**Task description**
Two lines in the data below mark the range: the one with "Allgemeine Geschäftsbedingungen (1305, 1772)" and the one with "Sai da minha lente (254, 657)". Return both, along with every line between them, exactly.

• • • •

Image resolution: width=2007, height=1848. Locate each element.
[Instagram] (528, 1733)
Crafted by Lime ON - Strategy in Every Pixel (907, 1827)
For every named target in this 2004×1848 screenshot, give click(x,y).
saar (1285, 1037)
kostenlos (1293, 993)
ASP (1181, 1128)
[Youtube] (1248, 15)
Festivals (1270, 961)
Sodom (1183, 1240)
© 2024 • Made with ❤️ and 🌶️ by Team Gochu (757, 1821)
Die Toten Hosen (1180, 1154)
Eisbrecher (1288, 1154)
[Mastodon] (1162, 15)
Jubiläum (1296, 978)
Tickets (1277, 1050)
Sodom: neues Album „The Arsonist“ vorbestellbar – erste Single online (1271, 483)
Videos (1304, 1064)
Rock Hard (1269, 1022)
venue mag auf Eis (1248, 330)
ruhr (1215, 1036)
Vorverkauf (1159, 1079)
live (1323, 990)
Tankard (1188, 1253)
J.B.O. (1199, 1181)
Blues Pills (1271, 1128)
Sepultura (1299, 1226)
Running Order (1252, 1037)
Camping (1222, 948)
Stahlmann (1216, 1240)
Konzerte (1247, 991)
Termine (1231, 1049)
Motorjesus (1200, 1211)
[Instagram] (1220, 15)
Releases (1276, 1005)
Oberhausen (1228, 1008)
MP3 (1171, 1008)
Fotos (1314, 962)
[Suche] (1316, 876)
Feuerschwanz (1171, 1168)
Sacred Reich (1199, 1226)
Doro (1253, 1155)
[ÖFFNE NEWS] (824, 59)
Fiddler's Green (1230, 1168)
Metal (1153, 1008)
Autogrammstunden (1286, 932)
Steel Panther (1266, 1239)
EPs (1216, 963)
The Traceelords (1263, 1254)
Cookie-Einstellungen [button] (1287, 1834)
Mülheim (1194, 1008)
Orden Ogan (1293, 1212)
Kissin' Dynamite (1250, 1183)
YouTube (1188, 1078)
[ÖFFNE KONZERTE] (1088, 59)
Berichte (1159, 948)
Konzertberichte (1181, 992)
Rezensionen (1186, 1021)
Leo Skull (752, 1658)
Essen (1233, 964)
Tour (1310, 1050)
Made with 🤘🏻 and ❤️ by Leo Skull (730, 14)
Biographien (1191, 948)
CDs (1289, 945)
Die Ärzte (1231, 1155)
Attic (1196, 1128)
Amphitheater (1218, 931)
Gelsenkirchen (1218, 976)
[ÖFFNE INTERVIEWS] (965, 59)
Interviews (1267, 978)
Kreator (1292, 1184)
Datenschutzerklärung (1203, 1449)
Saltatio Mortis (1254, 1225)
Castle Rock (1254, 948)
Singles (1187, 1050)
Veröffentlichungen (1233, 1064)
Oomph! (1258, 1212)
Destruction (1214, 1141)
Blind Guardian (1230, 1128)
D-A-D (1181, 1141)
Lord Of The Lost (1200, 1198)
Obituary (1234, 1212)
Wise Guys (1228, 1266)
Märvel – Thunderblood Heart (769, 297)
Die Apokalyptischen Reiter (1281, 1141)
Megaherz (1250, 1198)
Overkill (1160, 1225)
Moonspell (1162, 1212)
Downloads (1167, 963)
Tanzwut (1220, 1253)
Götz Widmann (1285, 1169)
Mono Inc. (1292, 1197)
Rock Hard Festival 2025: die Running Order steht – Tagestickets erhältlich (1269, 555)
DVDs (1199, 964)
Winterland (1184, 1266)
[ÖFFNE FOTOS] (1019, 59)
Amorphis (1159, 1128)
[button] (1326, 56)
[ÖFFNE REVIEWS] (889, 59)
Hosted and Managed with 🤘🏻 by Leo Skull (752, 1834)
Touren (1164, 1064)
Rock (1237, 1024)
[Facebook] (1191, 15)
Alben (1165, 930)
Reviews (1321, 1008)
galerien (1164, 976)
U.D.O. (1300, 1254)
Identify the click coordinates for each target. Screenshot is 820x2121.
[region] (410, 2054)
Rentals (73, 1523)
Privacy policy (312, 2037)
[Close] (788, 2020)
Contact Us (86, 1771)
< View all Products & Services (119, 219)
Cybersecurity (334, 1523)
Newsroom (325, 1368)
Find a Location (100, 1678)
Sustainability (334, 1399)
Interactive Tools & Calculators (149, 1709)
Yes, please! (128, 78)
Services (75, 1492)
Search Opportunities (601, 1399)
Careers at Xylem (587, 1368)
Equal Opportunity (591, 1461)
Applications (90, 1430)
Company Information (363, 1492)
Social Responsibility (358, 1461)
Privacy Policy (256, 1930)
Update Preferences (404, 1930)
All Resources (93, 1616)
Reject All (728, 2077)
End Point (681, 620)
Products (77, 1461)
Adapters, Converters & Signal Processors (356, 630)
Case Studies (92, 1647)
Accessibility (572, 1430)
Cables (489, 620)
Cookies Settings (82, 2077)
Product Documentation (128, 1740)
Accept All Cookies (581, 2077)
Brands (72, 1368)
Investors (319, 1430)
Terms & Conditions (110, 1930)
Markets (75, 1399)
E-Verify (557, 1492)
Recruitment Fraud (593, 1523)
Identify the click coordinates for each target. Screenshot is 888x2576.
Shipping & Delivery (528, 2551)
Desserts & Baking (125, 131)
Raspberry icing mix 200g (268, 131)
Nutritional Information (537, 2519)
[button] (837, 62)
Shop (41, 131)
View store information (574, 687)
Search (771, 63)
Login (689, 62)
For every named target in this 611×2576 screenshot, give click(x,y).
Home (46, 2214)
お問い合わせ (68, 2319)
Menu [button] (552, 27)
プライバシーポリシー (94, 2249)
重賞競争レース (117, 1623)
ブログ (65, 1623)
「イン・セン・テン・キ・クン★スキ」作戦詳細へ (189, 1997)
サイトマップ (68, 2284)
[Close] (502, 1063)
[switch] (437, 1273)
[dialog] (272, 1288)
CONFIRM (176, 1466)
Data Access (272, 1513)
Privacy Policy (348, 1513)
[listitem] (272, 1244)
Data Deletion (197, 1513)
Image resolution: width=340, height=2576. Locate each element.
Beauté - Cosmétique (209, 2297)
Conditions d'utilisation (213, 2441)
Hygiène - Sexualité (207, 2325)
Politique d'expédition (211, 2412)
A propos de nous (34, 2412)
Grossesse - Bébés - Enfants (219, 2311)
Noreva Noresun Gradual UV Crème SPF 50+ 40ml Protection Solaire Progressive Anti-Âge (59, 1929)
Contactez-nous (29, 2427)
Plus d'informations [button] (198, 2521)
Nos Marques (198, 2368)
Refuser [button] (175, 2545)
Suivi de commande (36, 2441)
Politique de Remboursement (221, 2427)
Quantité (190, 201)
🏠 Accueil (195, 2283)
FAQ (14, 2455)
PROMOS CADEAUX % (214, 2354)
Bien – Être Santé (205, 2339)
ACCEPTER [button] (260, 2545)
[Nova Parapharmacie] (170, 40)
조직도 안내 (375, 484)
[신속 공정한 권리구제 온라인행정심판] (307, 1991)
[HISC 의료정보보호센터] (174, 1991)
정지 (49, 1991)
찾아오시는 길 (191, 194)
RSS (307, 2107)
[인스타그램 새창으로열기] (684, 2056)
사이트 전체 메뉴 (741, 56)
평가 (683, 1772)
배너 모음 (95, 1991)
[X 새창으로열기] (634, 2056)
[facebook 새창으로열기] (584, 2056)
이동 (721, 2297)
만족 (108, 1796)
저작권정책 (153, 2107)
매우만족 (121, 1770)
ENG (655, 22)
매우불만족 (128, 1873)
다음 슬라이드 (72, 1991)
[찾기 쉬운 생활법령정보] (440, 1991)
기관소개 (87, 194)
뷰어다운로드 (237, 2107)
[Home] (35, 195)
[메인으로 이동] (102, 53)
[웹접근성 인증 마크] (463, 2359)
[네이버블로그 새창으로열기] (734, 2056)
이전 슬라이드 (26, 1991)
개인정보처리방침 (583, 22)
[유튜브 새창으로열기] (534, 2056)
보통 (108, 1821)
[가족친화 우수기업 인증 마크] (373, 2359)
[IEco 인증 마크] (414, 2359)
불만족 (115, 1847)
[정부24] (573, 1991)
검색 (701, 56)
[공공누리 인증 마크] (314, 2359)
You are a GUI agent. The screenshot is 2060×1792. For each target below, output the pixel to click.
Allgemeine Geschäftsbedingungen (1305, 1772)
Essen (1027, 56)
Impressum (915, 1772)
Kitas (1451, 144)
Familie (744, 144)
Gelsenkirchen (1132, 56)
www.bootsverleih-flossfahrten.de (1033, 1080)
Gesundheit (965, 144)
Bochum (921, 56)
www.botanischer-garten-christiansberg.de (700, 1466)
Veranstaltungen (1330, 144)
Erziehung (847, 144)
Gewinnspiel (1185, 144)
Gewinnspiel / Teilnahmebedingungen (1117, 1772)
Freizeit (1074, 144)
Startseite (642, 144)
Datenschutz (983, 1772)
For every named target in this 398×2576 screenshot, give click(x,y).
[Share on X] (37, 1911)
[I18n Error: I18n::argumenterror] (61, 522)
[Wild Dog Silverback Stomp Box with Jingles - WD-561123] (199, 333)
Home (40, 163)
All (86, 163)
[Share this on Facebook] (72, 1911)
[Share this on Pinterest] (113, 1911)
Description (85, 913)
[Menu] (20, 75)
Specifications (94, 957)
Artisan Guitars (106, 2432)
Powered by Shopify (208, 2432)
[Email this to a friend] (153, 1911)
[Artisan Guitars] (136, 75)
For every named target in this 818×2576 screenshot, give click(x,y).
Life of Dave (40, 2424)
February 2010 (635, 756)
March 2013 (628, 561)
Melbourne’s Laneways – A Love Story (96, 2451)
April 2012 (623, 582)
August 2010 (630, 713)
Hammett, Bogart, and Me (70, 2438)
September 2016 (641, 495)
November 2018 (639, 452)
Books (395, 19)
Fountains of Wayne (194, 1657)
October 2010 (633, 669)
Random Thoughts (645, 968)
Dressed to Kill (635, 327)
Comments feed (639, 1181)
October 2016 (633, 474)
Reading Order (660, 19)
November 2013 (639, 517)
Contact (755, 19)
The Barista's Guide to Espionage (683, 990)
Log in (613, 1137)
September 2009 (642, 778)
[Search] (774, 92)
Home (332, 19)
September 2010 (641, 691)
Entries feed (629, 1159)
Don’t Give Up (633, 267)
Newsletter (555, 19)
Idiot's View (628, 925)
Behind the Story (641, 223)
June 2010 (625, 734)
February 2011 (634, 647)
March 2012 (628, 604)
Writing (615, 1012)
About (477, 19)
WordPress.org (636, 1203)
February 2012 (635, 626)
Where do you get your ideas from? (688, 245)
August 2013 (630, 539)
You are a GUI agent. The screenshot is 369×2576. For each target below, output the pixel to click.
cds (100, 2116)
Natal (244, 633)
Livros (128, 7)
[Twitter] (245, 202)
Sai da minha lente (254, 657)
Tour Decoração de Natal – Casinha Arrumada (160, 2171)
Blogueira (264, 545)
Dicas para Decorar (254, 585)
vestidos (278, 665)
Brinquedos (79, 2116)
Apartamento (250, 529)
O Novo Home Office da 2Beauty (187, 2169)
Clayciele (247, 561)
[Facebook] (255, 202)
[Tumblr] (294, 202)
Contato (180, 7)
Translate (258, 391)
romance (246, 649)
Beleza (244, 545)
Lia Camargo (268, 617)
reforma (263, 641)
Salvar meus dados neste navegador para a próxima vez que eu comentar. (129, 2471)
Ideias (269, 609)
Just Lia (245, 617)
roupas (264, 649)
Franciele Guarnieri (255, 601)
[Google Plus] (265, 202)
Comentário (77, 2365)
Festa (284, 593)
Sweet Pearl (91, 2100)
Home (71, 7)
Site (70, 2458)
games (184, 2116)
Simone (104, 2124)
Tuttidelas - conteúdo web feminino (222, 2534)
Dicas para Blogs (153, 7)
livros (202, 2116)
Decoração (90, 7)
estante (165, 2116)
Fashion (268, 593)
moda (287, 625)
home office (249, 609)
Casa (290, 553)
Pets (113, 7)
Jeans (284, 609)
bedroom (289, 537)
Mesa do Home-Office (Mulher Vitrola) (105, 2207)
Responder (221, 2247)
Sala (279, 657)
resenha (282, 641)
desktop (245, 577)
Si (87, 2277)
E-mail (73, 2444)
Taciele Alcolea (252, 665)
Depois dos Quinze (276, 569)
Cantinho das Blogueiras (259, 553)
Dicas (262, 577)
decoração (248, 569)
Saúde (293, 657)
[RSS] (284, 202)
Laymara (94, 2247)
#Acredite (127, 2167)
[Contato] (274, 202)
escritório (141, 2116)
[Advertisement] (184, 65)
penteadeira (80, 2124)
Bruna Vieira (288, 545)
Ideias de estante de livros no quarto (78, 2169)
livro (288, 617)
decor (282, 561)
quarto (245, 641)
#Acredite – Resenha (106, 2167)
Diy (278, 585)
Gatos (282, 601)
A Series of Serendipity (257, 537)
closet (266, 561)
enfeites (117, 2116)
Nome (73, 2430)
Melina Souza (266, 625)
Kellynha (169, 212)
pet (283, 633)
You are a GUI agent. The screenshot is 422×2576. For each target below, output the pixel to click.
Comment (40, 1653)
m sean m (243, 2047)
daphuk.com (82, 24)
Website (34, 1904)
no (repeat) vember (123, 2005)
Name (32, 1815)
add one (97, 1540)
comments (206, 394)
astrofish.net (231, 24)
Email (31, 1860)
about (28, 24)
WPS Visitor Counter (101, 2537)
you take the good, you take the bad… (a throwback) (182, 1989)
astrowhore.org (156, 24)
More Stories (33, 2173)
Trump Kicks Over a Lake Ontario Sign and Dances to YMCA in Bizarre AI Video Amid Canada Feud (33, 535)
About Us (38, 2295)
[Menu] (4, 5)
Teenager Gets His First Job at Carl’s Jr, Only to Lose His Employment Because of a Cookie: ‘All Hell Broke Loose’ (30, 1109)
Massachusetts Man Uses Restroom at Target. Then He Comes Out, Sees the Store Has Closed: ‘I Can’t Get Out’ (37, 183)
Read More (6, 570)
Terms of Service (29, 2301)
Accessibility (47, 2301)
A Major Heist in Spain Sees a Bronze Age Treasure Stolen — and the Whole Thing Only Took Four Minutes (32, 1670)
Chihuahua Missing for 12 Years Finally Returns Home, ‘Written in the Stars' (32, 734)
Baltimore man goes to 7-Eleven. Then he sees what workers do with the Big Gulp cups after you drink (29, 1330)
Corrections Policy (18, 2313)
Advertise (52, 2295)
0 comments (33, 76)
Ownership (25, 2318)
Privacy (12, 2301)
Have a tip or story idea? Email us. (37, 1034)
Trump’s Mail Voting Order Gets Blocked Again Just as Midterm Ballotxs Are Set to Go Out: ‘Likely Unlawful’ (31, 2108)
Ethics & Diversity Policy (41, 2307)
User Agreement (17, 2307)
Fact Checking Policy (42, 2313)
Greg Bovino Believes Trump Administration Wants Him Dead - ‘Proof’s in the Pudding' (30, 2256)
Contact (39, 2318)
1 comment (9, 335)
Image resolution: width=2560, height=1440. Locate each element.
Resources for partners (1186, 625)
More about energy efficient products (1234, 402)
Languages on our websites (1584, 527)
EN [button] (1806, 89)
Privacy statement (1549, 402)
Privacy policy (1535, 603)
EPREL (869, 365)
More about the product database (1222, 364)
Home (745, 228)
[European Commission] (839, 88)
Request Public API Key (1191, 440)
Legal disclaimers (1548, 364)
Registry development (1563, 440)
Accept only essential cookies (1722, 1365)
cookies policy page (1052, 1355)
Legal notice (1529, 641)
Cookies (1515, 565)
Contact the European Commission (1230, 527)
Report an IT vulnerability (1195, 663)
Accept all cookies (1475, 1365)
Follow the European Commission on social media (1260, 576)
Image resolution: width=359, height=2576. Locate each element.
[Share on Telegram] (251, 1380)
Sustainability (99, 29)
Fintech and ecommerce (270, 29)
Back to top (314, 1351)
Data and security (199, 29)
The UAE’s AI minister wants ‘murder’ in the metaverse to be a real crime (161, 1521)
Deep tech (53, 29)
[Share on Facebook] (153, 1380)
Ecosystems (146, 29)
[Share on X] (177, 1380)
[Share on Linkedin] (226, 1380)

• • • •

**Response**
Allgemeine Geschäftsbedingungen (1305, 1772)
Essen (1027, 56)
Impressum (915, 1772)
Kitas (1451, 144)
Familie (744, 144)
Gelsenkirchen (1132, 56)
www.bootsverleih-flossfahrten.de (1033, 1080)
Gesundheit (965, 144)
Bochum (921, 56)
www.botanischer-garten-christiansberg.de (700, 1466)
Veranstaltungen (1330, 144)
Erziehung (847, 144)
Gewinnspiel (1185, 144)
Gewinnspiel / Teilnahmebedingungen (1117, 1772)
Freizeit (1074, 144)
Startseite (642, 144)
Datenschutz (983, 1772)
For every named target in this 398×2576 screenshot, give click(x,y).
[Share on X] (37, 1911)
[I18n Error: I18n::argumenterror] (61, 522)
[Wild Dog Silverback Stomp Box with Jingles - WD-561123] (199, 333)
Home (40, 163)
All (86, 163)
[Share this on Facebook] (72, 1911)
[Share this on Pinterest] (113, 1911)
Description (85, 913)
[Menu] (20, 75)
Specifications (94, 957)
Artisan Guitars (106, 2432)
Powered by Shopify (208, 2432)
[Email this to a friend] (153, 1911)
[Artisan Guitars] (136, 75)
For every named target in this 818×2576 screenshot, give click(x,y).
Life of Dave (40, 2424)
February 2010 (635, 756)
March 2013 (628, 561)
Melbourne’s Laneways – A Love Story (96, 2451)
April 2012 (623, 582)
August 2010 (630, 713)
Hammett, Bogart, and Me (70, 2438)
September 2016 (641, 495)
November 2018 (639, 452)
Books (395, 19)
Fountains of Wayne (194, 1657)
October 2010 (633, 669)
Random Thoughts (645, 968)
Dressed to Kill (635, 327)
Comments feed (639, 1181)
October 2016 (633, 474)
Reading Order (660, 19)
November 2013 (639, 517)
Contact (755, 19)
The Barista's Guide to Espionage (683, 990)
Log in (613, 1137)
September 2009 (642, 778)
[Search] (774, 92)
Home (332, 19)
September 2010 (641, 691)
Entries feed (629, 1159)
Don’t Give Up (633, 267)
Newsletter (555, 19)
Idiot's View (628, 925)
Behind the Story (641, 223)
June 2010 (625, 734)
February 2011 (634, 647)
March 2012 (628, 604)
Writing (615, 1012)
About (477, 19)
WordPress.org (636, 1203)
February 2012 (635, 626)
Where do you get your ideas from? (688, 245)
August 2013 (630, 539)
You are a GUI agent. The screenshot is 369×2576. For each target below, output the pixel to click.
cds (100, 2116)
Natal (244, 633)
Livros (128, 7)
[Twitter] (245, 202)
Sai da minha lente (254, 657)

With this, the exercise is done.